It was at Milligan College that I first began examine issues epistimologically. That is, it was where I first began to think. I was asked to examine choices I had made in my life, not based on the cultural norms of my family or the town in Pennsylvania where I had grown up, but based instead on the culture of a group of people who proclaimed that Jesus was Lord of their lives. I began to see that all the things we did in our life were supported by faith, not just my decision to attend church on Sunday morning, but everything required a faith of some sort.
When I walk into a room at night, I reach out my hand to find a piece of plastic which has been mounted on the wall by the door. As I move the piece of plastic either up or down, a light turns on in the room. I have done this so many times in my life that I rarely think about it anymore. I have faith, I believe that when I switch that piece of plastic, the light will come on. Sometimes my faith is briefly shaken when the light does not come on, so I replace the light bulb. My experiences within my culture has taught me to have faith in light switches, and in my mind, a light switch is directly related to the light in a room.
Living and working in a remote part of Africa has shown me how unnatural some of my convictions are to those who have belief systems that have been built by a different set experiences. Ewoi is a young woman who comes into our home each morning to help Katy clean our house, which is sometimes an effort of futility in the desert! At our house we have some electricity that is somehow transferred from sunlight through solar panels into some batteries. We then have inverters attached to these batteries that invert the electricity stored in the batteries into electricity that will run things like lights and fans in our house.
Ewoi has had no experience with electricity, in fact, the phrase “turn on the light,” can not be translated into Turkana. There is a button on our gas stove that allows you to start one of the burners without having to risk your life trying to light it with a match. Pressing the button creates a little spark next to the gas coming out and starts the flame.
Teaching Ewoi how to use this button was a task in its self, which was complicated more by our electric system. The inverter that is attached to the battery saves power by going on standby when there is nothing plugged in that is turned on at the time. It turns back on when there is a draw on it of more than half an amp. Well, the little spark that the stove makes when you press the button is less than half an amp, so if the inverter is on standby, it doesn’t work. The easiest way to get the inverter to turn on (and thus the stove to light), is to walk over to the light switch on the wall, turn on the overhead light, and then go back to the stove and press the button.
This process makes absolutely no sense to Ewoi. The first time we showed her that she had to push a switch on the wall, wait for the overhead light to turn on, than press a button on the stove to get a flame, she just laughed. But now she has absoule faith in that process. In fact, her faith insists that this is the way it must be done—even when the electricity is on, and the stove would light, she first turns on the overhead light to start the flame on the stove.
In Turkana I am constantly confronted by faith that I don’t understand. Men have faith that the contents of a goat stomach, when spread over the chest, will keep them from getting sick. Women believe that pulling a tooth out of the mouth of a child sick with Malaria will heal the child. All people believe that if you see a rainbow, you should break off a smaal branch from a tree and throw it down on the ground to try to counter the curse of the rainbow. The economic system is based on the belief that wealth is accumulated by having multiple wives, and as many children as possible.

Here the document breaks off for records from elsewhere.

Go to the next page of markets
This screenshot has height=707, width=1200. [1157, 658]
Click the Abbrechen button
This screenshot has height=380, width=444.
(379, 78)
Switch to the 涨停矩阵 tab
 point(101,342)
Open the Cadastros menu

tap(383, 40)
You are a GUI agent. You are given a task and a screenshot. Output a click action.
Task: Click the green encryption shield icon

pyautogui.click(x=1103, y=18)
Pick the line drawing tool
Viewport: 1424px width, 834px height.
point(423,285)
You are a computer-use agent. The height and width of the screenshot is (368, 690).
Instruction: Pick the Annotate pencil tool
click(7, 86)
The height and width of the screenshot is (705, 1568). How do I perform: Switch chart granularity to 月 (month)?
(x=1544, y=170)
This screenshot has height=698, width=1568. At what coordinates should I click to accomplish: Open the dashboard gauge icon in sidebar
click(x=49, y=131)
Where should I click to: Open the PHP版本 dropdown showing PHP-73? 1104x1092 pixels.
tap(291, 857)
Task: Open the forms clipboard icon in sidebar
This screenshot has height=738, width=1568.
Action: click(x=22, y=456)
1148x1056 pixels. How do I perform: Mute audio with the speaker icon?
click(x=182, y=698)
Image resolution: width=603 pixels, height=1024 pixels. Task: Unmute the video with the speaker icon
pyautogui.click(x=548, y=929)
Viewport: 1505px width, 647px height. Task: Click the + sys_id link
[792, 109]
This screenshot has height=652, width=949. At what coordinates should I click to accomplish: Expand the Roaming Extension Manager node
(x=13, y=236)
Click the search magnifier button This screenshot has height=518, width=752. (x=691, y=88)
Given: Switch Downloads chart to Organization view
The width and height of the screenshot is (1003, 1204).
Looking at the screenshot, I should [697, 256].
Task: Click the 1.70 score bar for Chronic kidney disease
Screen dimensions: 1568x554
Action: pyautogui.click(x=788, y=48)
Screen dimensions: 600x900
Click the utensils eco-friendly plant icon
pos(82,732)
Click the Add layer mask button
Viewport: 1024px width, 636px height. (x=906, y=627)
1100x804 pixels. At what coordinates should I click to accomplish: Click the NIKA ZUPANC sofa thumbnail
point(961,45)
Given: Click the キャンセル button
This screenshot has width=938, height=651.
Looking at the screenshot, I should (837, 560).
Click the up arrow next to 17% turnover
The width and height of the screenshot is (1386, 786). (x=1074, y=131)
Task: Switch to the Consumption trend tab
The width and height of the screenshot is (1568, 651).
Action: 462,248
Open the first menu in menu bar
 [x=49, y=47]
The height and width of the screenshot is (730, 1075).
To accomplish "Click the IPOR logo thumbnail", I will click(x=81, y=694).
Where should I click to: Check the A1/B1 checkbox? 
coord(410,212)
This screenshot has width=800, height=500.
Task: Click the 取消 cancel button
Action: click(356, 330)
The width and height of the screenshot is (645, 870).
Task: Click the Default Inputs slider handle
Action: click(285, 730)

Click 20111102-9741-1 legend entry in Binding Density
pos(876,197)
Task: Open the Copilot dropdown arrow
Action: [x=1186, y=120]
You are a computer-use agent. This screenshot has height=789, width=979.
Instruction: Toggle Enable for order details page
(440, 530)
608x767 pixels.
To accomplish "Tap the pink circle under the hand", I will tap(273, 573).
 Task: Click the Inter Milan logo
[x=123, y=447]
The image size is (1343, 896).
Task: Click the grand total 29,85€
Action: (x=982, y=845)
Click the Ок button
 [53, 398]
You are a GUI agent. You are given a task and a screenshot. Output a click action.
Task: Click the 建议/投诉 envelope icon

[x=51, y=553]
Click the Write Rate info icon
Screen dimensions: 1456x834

How do these systems of faith stack up against our faith in the Lord Jesus Christ? Is it even possible to simultaneously hold on to the faith engrained by our culture and our faith in Jesus? These are questions we deal with in Turkana all the time. Most of the time they are questions I cannot answer as the missionary—I can only bring them up. The Turkana Christians must decide which faiths are conflicting with the Lordship of Jesus Christ.
But I am an American, and as I have been working so hard to distinguish the incongruities between Turkana culture and the culture of Christ, I’ve been thinking more about my own culture too.